● Task details: Once the line holding "Click the CCleaner logo in header" is found in the entries below, restate it and each line after it word for word, with no pictures.

● Material for this exercise:
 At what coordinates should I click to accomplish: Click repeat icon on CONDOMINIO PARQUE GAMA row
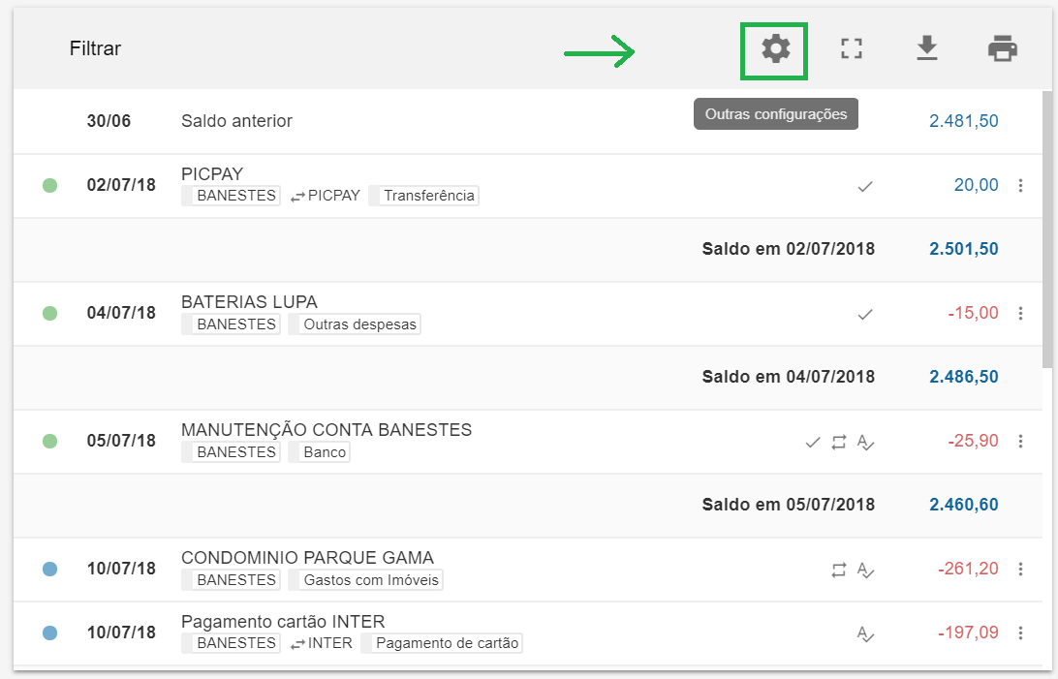(x=839, y=571)
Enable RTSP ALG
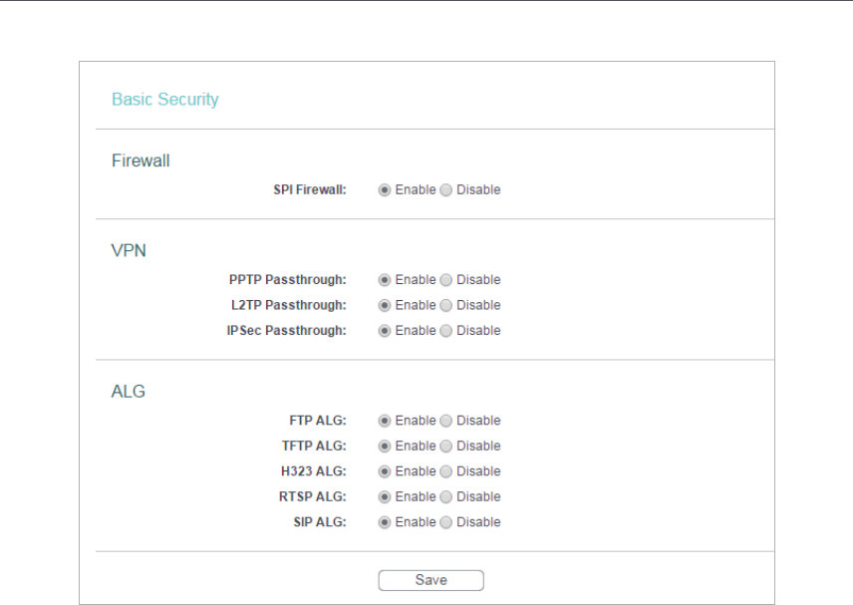The width and height of the screenshot is (853, 605). (385, 496)
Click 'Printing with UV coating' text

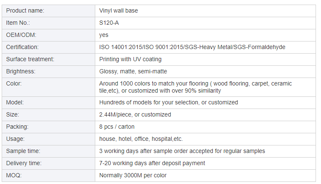click(x=130, y=59)
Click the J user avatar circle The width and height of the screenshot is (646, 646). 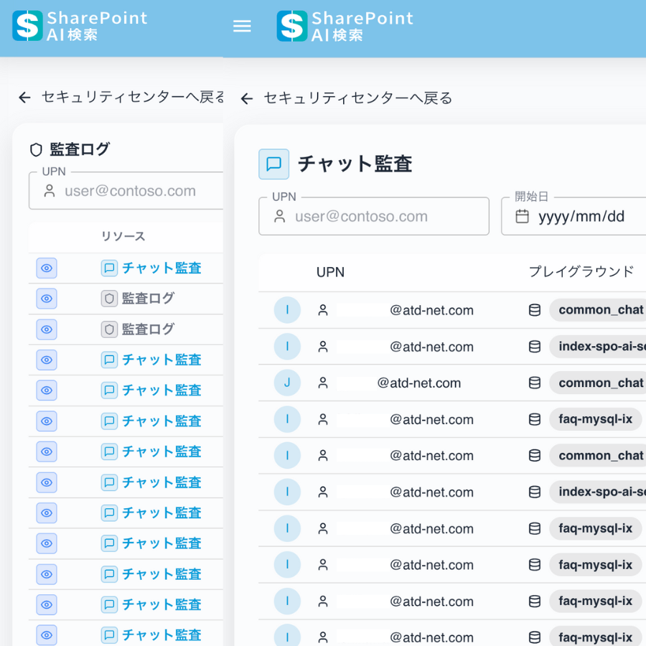pyautogui.click(x=287, y=383)

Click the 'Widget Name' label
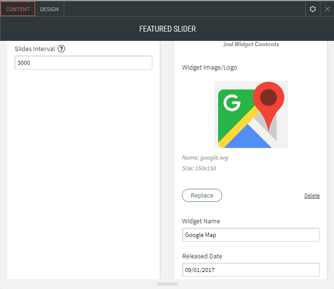[x=201, y=221]
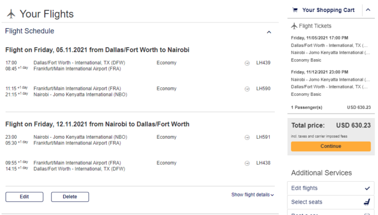Click the Your Shopping Cart heading
The image size is (378, 215).
pos(328,10)
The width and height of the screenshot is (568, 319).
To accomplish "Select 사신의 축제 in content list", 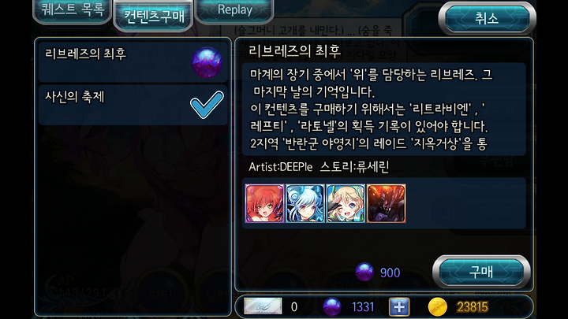I will click(133, 105).
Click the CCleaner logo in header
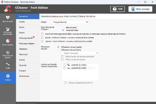This screenshot has height=104, width=156. [8, 9]
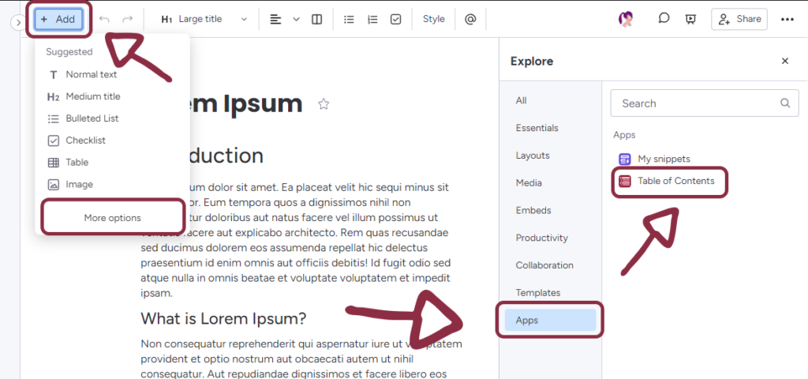
Task: Click the @ mention icon
Action: (x=470, y=19)
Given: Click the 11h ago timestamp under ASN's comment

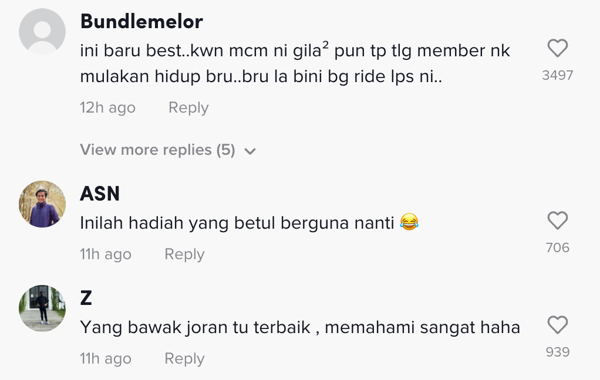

● Solution to this exercise:
Click the CCleaner logo in header
This screenshot has height=104, width=156. [8, 9]
Task: Click the @ mention icon
Action: (x=470, y=19)
Given: Click the 11h ago timestamp under ASN's comment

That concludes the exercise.